Skills-based courses keep law enforcement proficient on diminishable techniques they might not have reviewed since basic training.

“It never hurts anyone to have a refresher,” Kitts said. “Especially on driving, firearms and defensive tactics. If you don’t use them, you lose them.”

This year, DOCJT has partnered with the Wendell H. Ford Regional Training Center, outside of Greenville, Ky., where Firearms Fundamentals and Marksmanship, and Handgun Proficiency courses will each be taught four times. Beyond the basics, students will receive specialized training in patrol rifle practicals, designing a course of fire, legal considerations, firearms safety and immediate-action procedures, depending on the class.

One revamped skills-based course, brought back to DOCJT after multiple requests, is the 40-hour Designated Marksman course.

“(These) are advanced skills a patrolman might need on a scene,” said Kitts.

Students will learn about the designated marksman’s role, the marksman’s rifle, marksmanship fundamentals, ballistics and range estimation.

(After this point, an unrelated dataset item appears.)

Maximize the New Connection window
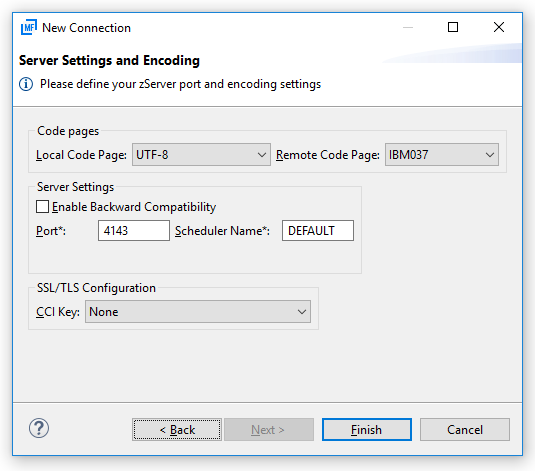Screen dimensions: 535x471 [453, 27]
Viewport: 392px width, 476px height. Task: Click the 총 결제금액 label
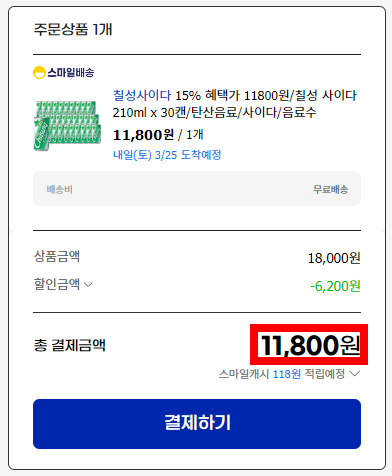click(70, 345)
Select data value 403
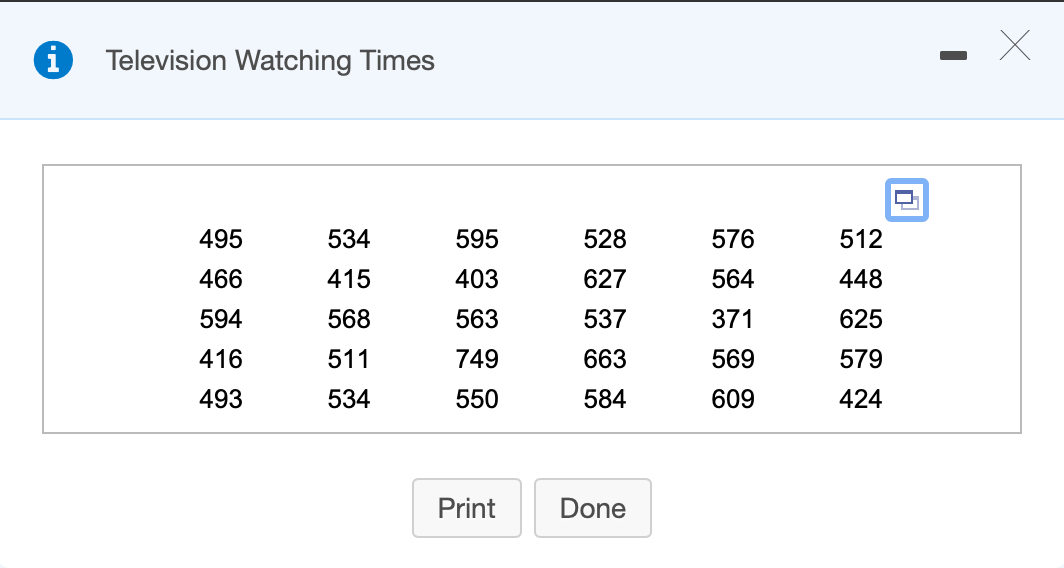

Driving courses also are always suggested, as statistics show more officers lose their lives due to driving incidents than shooting incidents, Kitts noted.

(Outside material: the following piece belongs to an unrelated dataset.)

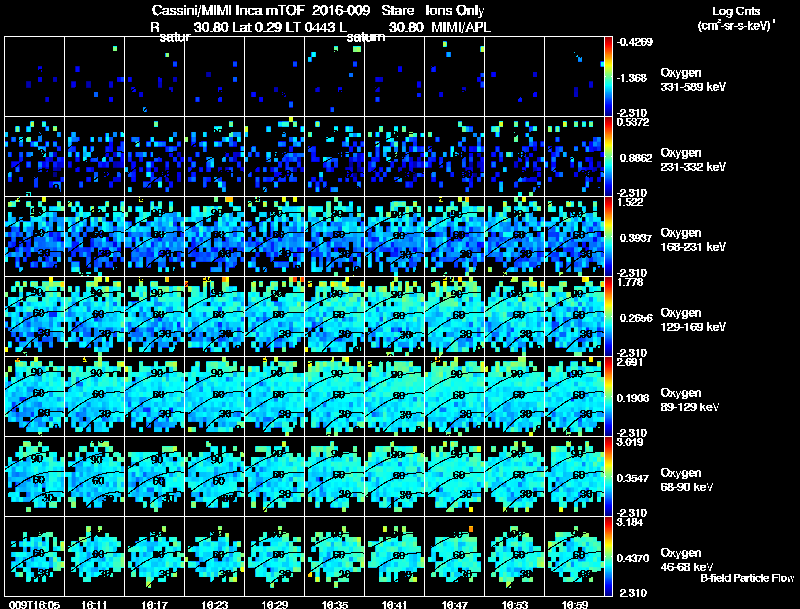Click the bottom row color scale bar
Screen dimensions: 800x609
[x=608, y=556]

Also new for Patrol Tactics are Active-Shooter Response and Critical Officer Skills courses.


This year, DOCJT will offer Elder Abuse Investigation. The 40-hour class will teach investigators how to interview the elderly as effectively as possible. Elder Abuse Investigation is a recently revitalized course featuring new instructors who will teach participants how to recognizance specific crimes that target the elderly and their impact on older and disabled populations.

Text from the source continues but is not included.